Den Arbeitgebern offenbart sich dies mittlerweile auch durch deutlich größere Probleme bei der Rekrutierung. 

4 Herausforderungen für Mitarbeitende ohne Büroarbeitsplatz 

In einer weiteren Studie wurde nach konkreten Problemen und Herausforderungen von Mitarbeitenden ohne Büroarbeitsplatz gefragt (skedulo, 2022). Dabei wurden die folgenden vier wichtigsten Herausforderungen identifiziert: 

  1. Die Arbeitslast ist kaum zu bewältigen, was durch langsame und ineffiziente Einsatzprozesse zusätzlich erschwert wird. 
  2. Die Unterstützung durch Technologie ist unzureichend. 75 Prozent verbringen zwar viel Zeit mit Technologie, die aber nicht zweckdienlich ist. Sie verstehen die Potenziale, die ihnen Technologie bieten könnte, z. B. in den Bereichen Produktivität und Kommunikation oder auch Onboarding und Weiterbildung, finden diese aber nicht vor. 
  3. Begrenzte Autonomie. Vermisst werden Freiheitsgrade bei der Arbeitserbringung, wie z. B. Schichtwechsel und Tausch. 
  4. Schwierige Kommunikation. Geräte sind ungeeignet für die Zusammenarbeit; interessanterweise nutzen 56 Prozent der Befragten aus Frust ihre eigenen Geräte. 

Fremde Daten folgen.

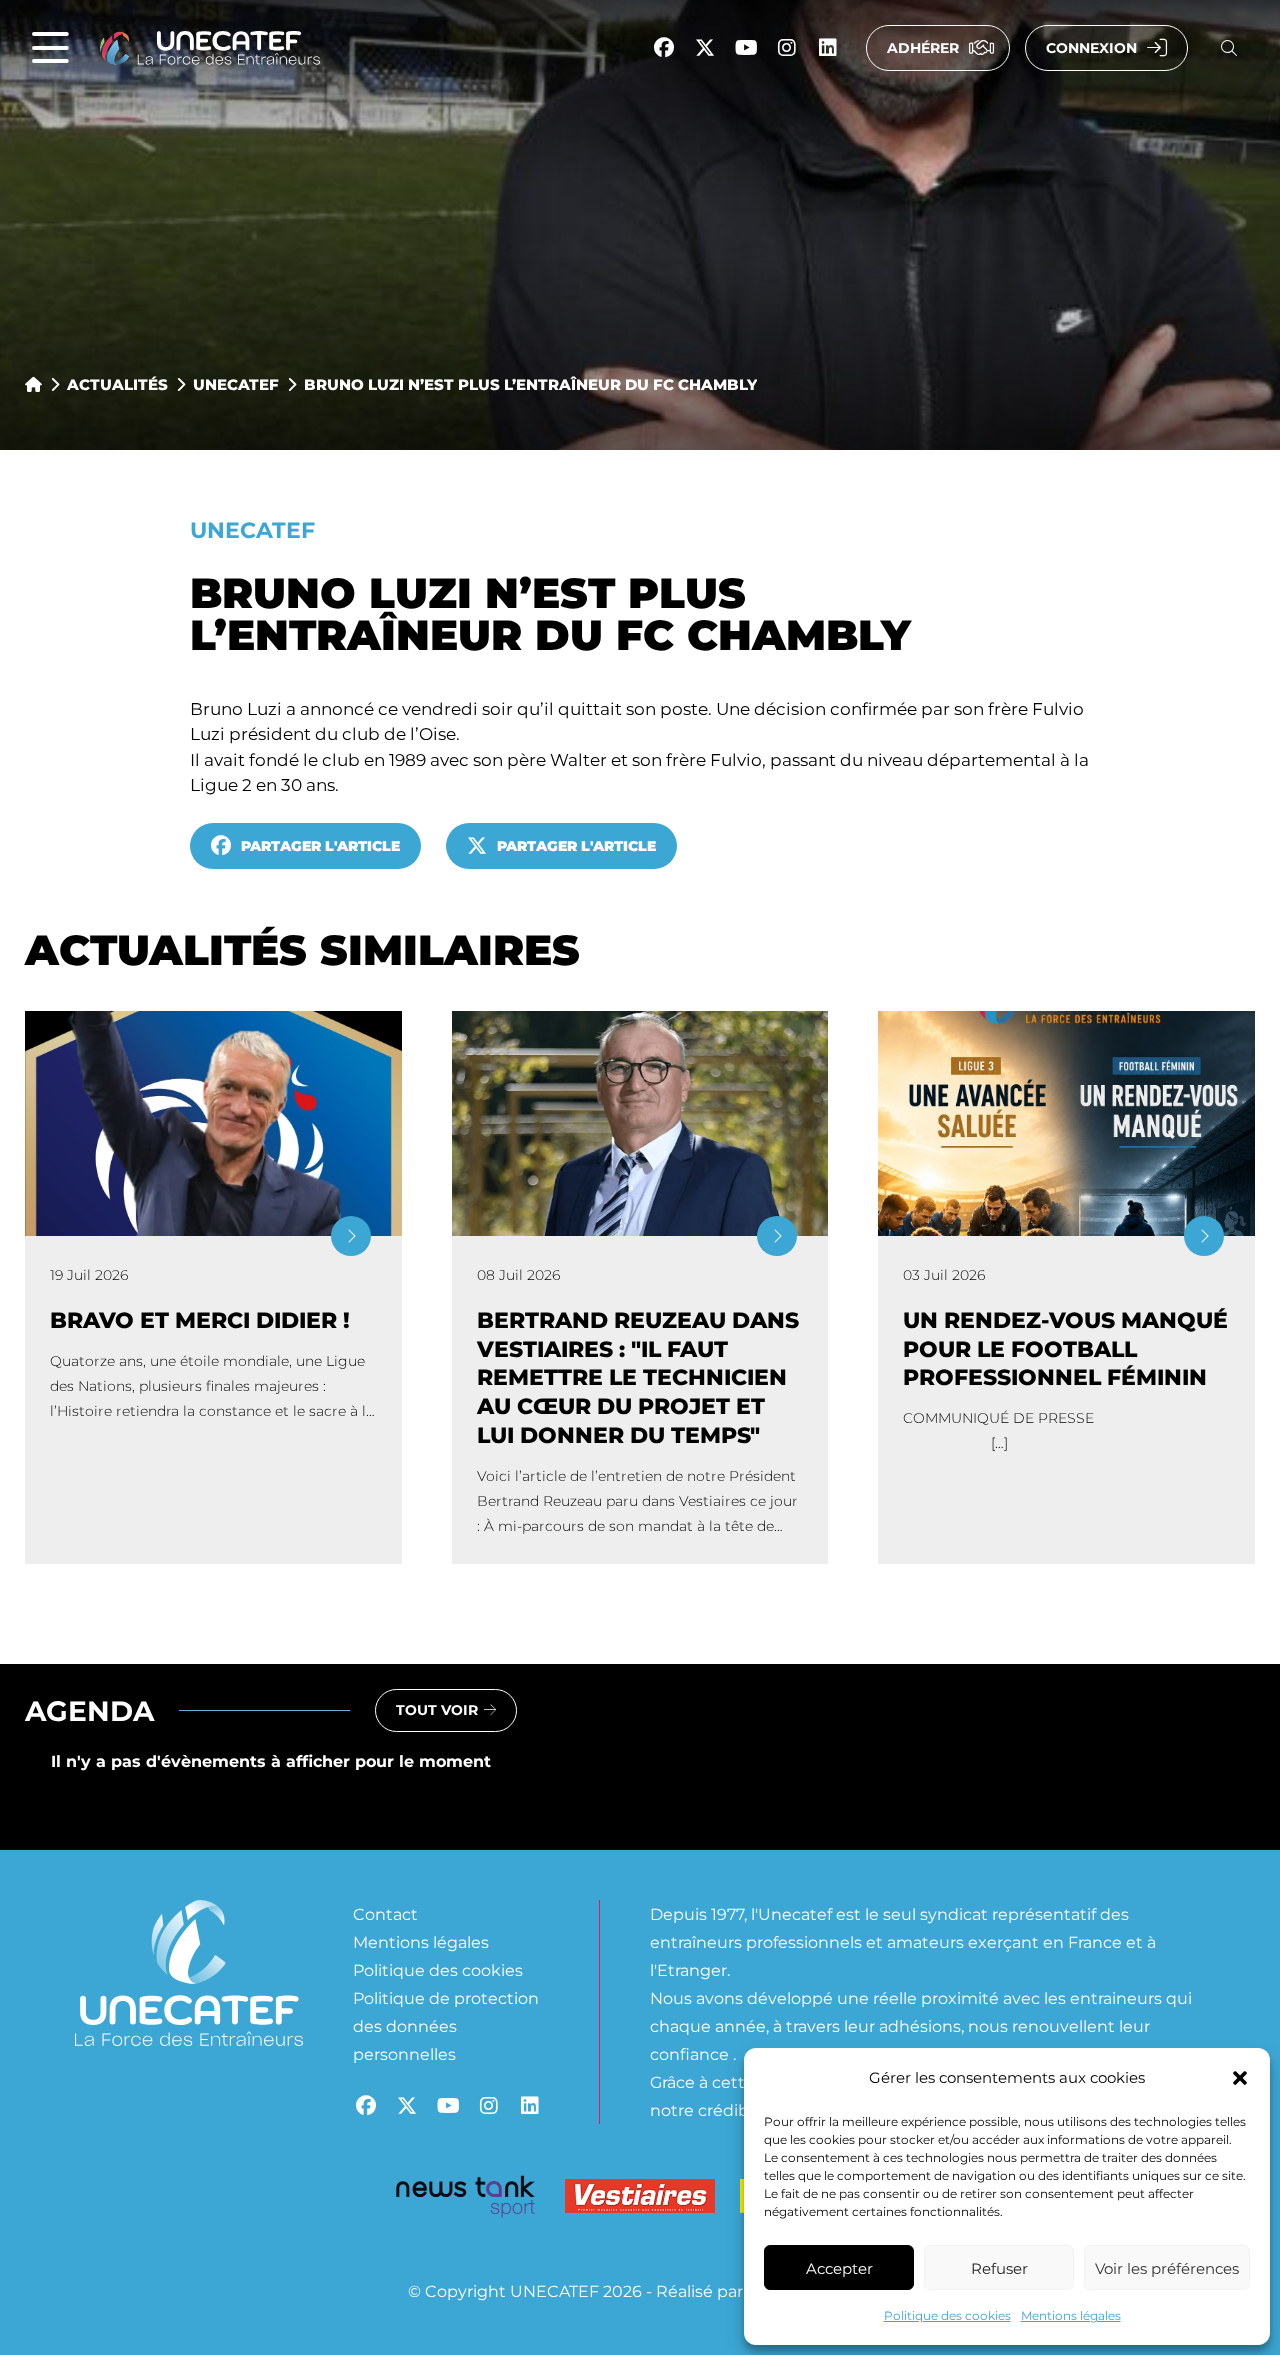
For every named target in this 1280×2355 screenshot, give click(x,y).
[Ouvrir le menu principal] (50, 48)
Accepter (839, 2268)
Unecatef (236, 384)
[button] (1240, 2078)
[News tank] (465, 2200)
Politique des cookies (947, 2315)
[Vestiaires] (640, 2200)
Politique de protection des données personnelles (446, 2025)
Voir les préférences (1167, 2268)
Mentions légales (1071, 2315)
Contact (385, 1913)
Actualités (117, 384)
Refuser (999, 2268)
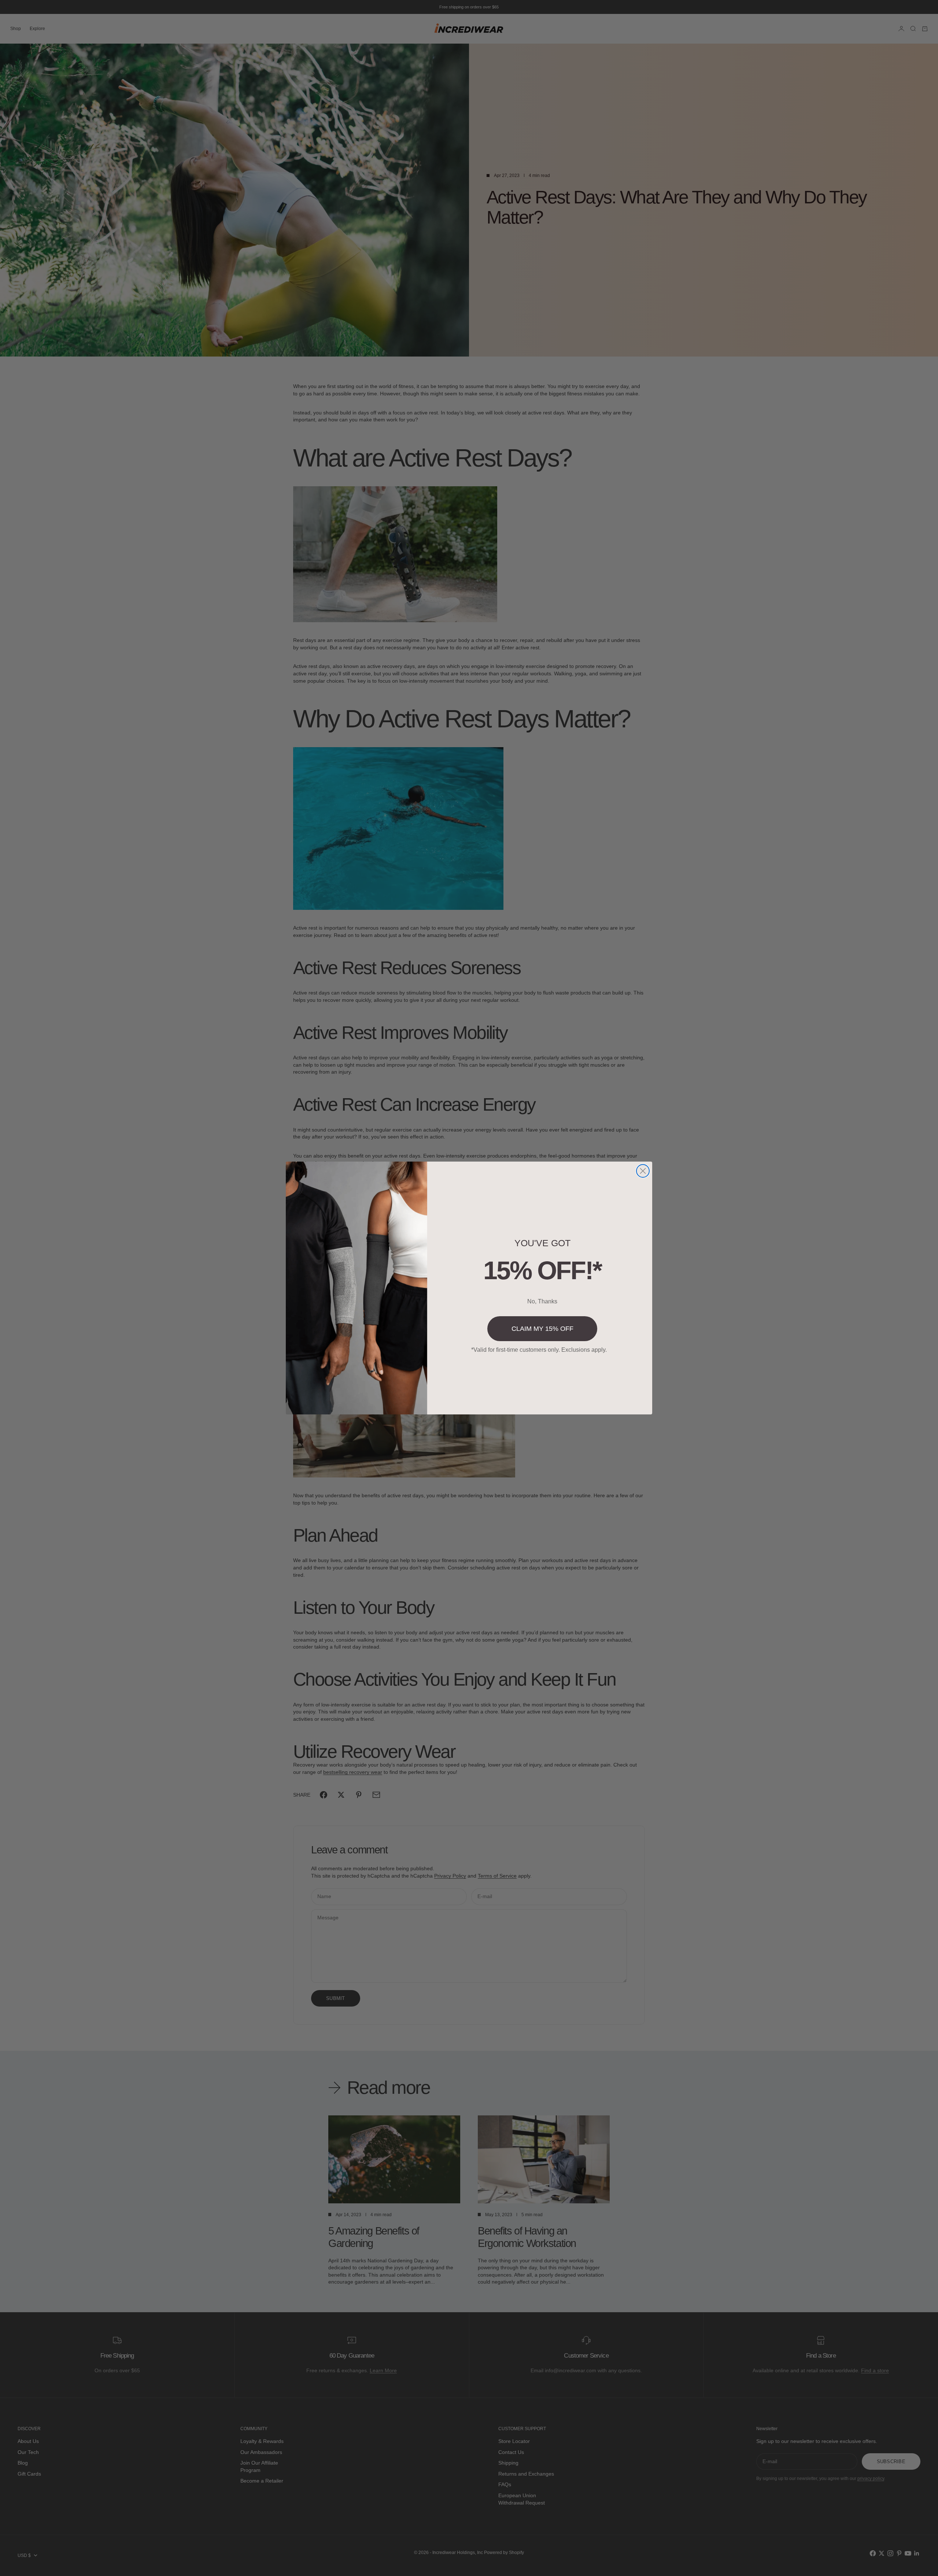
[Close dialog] (642, 1171)
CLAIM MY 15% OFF (542, 1328)
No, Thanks (542, 1301)
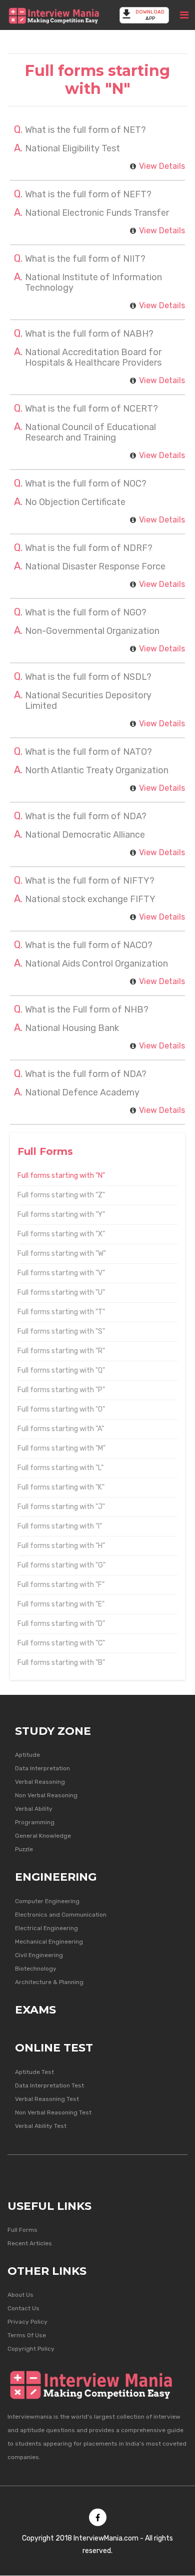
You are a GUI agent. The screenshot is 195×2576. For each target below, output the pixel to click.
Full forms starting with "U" (61, 1292)
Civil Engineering (39, 1955)
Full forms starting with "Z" (61, 1195)
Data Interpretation (42, 1768)
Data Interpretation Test (49, 2085)
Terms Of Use (27, 2335)
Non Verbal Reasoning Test (53, 2112)
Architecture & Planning (49, 1982)
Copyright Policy (31, 2348)
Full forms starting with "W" (62, 1253)
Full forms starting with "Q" (61, 1370)
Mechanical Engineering (49, 1941)
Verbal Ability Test (40, 2125)
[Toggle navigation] (184, 14)
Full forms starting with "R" (61, 1351)
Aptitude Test (34, 2071)
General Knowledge (43, 1835)
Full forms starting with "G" (62, 1565)
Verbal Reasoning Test (47, 2098)
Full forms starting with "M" (62, 1448)
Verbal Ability (33, 1808)
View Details (162, 166)
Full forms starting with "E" (61, 1604)
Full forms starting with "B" (61, 1662)
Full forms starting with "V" (61, 1273)
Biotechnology (35, 1968)
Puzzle (24, 1849)
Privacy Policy (28, 2321)
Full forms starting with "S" (61, 1331)
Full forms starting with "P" (61, 1390)
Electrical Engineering (46, 1928)
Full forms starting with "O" (61, 1409)
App (150, 15)
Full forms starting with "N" (61, 1175)
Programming (34, 1822)
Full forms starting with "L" (61, 1468)
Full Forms (23, 2229)
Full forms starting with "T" (61, 1312)
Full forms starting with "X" (61, 1234)
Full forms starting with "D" (61, 1623)
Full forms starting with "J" (61, 1507)
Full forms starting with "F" (61, 1584)
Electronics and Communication (60, 1914)
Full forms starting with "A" (61, 1429)
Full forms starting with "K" (61, 1487)
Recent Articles (30, 2243)
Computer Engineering (47, 1901)
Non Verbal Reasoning (46, 1795)
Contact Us (24, 2308)
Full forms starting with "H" (61, 1546)
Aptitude (27, 1754)
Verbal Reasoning (40, 1781)
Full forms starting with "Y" (61, 1214)
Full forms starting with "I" (60, 1526)
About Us (21, 2294)
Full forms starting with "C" (61, 1643)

Das es auch anders gehen kann, habe ich bereits vor Jahren bei Flugbegleiter:innen der Lufthansa erlebt (Lufthansa, 2006), die sich über einen beliebigen Browser im LH-Dienstplansystem anmelden konnten und dort sowohl die Einsatzplanung als auch weitere Workflows mit dem Unternehmen und der Personalabteilung steuern konnten. 

Entscheidende Momente 

Für die Bewertung ihres alltäglichen Arbeitserlebnisses sind bestimmte Momente im Arbeitsalltag der schreibtischlosen (engl. „deskless“) Mitarbeitenden entscheidend, die ich Ihnen beispielhaft vorstellen möchte. Wichtig für deren Verständnis ist, dass Sie sich ernsthaft in diese Menschen hineinversetzen und berücksichtigen, dass die Mehrzahl von ihnen privat, z. B. beim (Online-)Shopping, Banking oder in sozialen Medien, bereits bestimmte Standards kennt und erlebt – und diese mit dem vergleicht, was ihnen bei der Arbeit zur Verfügung steht.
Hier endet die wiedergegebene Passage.